Marnette, her other son Tamarcus and his 12-year-old daughter rushed to the gas station from their home in the city’s north side, a part of town long beset by violent crime.
Blair’s family came upon his blue 1986 Chevy Caprice at pump No. 5 — beating police and paramedics by a few minutes, they said — only to find him slumped in his car, bleeding from multiple bullet wounds in his chest. A 17-year-old male in an orange hoodie had fired nine rounds from a handgun into Blair’s car before running off.
While an off-duty nurse in scrubs who’d been at the gas station tried to stop his bleeding, Marnette — a heart-transplant recipient — couldn’t bear to watch and stood at a distance. Telly was her caretaker.
“It was just horrible to see him sitting there, waiting on the ambulance,” she told CNN.
The 12-year-old called 911 while watching her uncle struggle to breathe.
“Oh my God, please,” the girl, who was crying, said to a dispatcher, according to 911 transcripts of the August 9, 2021 shooting obtained by CNN. “Hurry up, hurry up, hurry, hurry, he’s dead, hurry up!”
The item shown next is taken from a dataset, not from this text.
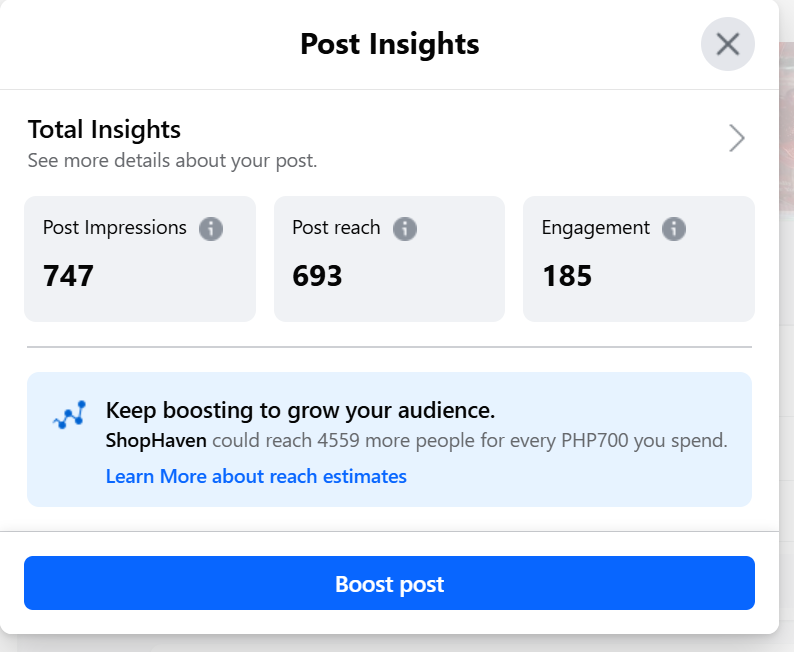Viewport: 794px width, 652px height.
Task: Click the ShopHaven page name
Action: coord(156,441)
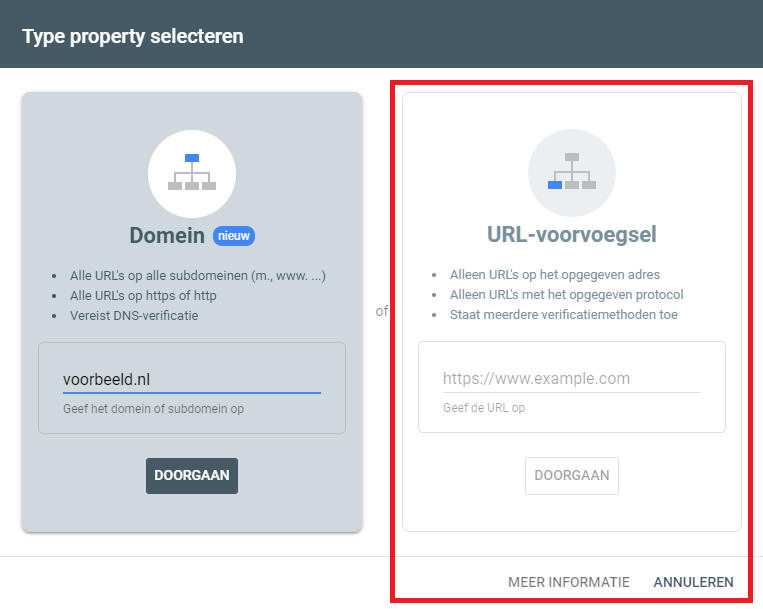
Task: Click 'Alle URL's op https of http' bullet
Action: pyautogui.click(x=143, y=295)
Telly Blair was among 93 people who were murdered in Minneapolis last year, city crime data shows. That’s just a few shy of the total killings in 1995, when the city earned the nickname “Murderapolis.” (Neighboring St. Paul witnessed 38 murders last year — a historic high.)
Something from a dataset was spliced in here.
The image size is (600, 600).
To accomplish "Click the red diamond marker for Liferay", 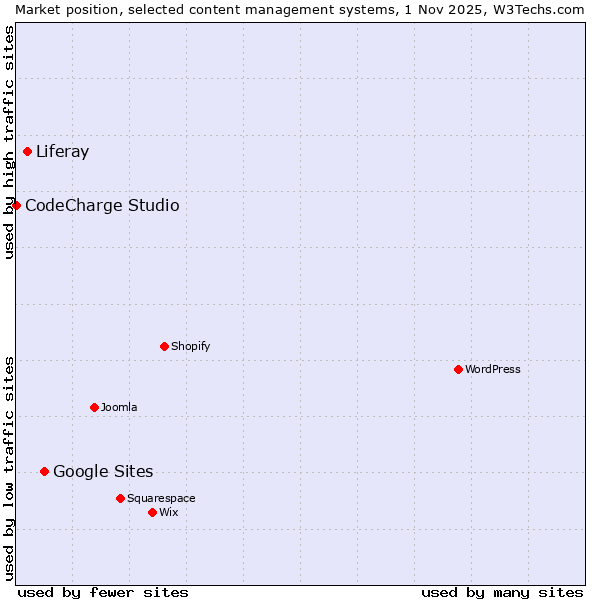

After the police murder of George Floyd in May of 2020, Minneapolis became a worldwide symbol of the police brutality long endured disproportionately by Black people. In a kind of Newtonian response, the city became the epicenter of the culturally seismic “Defund the Police” movement. But that progressive local effort fizzled with a decisive referendum last November.
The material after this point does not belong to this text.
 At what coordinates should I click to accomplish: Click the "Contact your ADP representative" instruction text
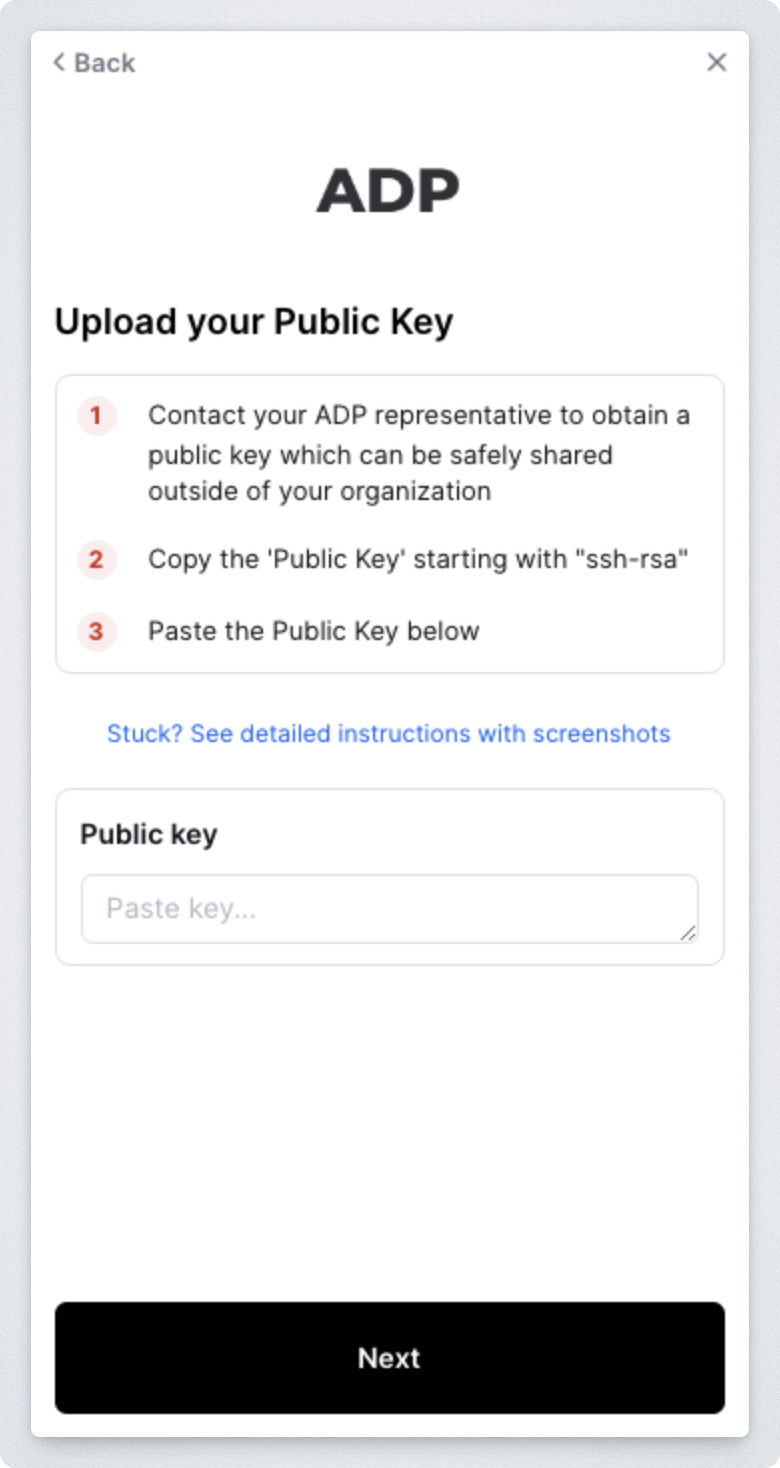418,415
Now, with its police department under investigation by the Department of Justice, the city of 425,000 is trying to find a way forward amid a period of heightened crime that began shortly after Floyd’s death.
That year, the number of murders soared to nearly 80 — dwarfing the 2019 body count of 46. It has cooled somewhat this year, though the amount of killing — and violent crime in general — remains elevated far above 2019 levels and homicides are on pace to surpass the 2020 figure. The reasons why are far from clear.
KG Wilson, a longtime resident of the Twin Cities, said police withdrew from violent neighborhoods in the aftermath of Floyd’s killing — a common sentiment among locals.
“The criminals were celebrating. They were getting rich,” he said. “They were selling drugs openly.”